Blackberry in vendita, arriva il Warren Buffett canadese

24 Settembre 2013, di Redazione Wall Street Italia

NEW YORK (WSI) – Blackberry si mette in vendita e raggiunge un accordo per essere acquistata con una operazione di buyout dal suo principale azionista, per un valore di $4,7 miliardi.

La società di smartphone, che da anni soffre la competizione di colossi del calibro di Apple e Samsung e che evidentemente non è riuscita ad adeguarsi alle esigenze del mercato, ha reso noto di aver “firmato una lettera di intenti, stando alla quale un consorzio guidato da Fairfax Financial Holdings Limited ha presentato un’offerta, previa due diligence”.

Prem Watsa, presidente di Fairfax – ribattezzato anche il Warren Buffett canadese, possiede una partecipazione del 10% di Blackberry.

Proprio la scorsa settimana, la società ha confermato un piano per licenziare il 40% della sua forza lavoro globale, annunciando contestualmente un profit warning. Di fatto, le attese sono per perdite massicce di quasi $1 miliardo nel suo secondo trimestre. 4.500 impiegati saranno mandati a casa, nel tentativo di tagliare i costi del 50%.

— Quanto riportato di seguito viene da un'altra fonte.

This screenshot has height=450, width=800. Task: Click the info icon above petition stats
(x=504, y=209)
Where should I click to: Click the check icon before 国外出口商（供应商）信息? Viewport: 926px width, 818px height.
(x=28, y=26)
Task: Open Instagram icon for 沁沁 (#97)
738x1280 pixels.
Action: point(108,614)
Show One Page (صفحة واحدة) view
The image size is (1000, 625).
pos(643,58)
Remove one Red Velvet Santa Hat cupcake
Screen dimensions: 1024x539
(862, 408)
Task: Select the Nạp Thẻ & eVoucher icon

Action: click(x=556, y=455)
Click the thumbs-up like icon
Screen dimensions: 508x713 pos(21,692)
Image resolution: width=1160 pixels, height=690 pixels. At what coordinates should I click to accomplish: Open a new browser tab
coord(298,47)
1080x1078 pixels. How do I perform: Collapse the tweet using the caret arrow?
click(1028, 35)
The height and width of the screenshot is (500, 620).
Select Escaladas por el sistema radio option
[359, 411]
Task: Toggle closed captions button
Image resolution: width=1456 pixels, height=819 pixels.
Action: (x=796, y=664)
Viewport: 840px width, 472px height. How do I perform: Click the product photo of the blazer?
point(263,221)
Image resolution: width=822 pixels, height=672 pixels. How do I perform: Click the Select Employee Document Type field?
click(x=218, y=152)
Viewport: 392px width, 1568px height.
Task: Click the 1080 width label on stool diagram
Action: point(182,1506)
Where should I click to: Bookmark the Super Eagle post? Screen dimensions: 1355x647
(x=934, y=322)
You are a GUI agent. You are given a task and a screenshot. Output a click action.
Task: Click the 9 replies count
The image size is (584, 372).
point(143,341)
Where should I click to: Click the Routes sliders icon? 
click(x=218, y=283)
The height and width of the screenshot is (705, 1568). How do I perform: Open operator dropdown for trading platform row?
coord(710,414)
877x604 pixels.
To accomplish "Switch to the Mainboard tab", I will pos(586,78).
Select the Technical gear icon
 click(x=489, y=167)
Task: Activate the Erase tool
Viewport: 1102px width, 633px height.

“Riteniamo che la transazione – ha detto Watsa, amministratore delegato di Fairfax – aprirà un nuovo capitolo per Blackberry, per i suoi clienti e per i suoi dipendenti. Possiamo portare valore immediato agli azionisti continuando sulla strategia di lungo termine come società privata”. Gli azionisti riceveranno $9 in contanti per ogni azione che detengono.

In precedenza nota come RIM, BlacBerry era la società numero uno del Canada, con un valore di mercato di $83 miliardi nel giugno del 2008.

Al momento, stando alla società di ricerca IDC, rispetto alla quota detenuta sul mercato degli smartphone, pari al 20% nell’autunno del 2009, possiede appena una fetta del 2,9%. Negli ultimi anni, il valore di mercato di Blackberry è crollato di quasi il 95%.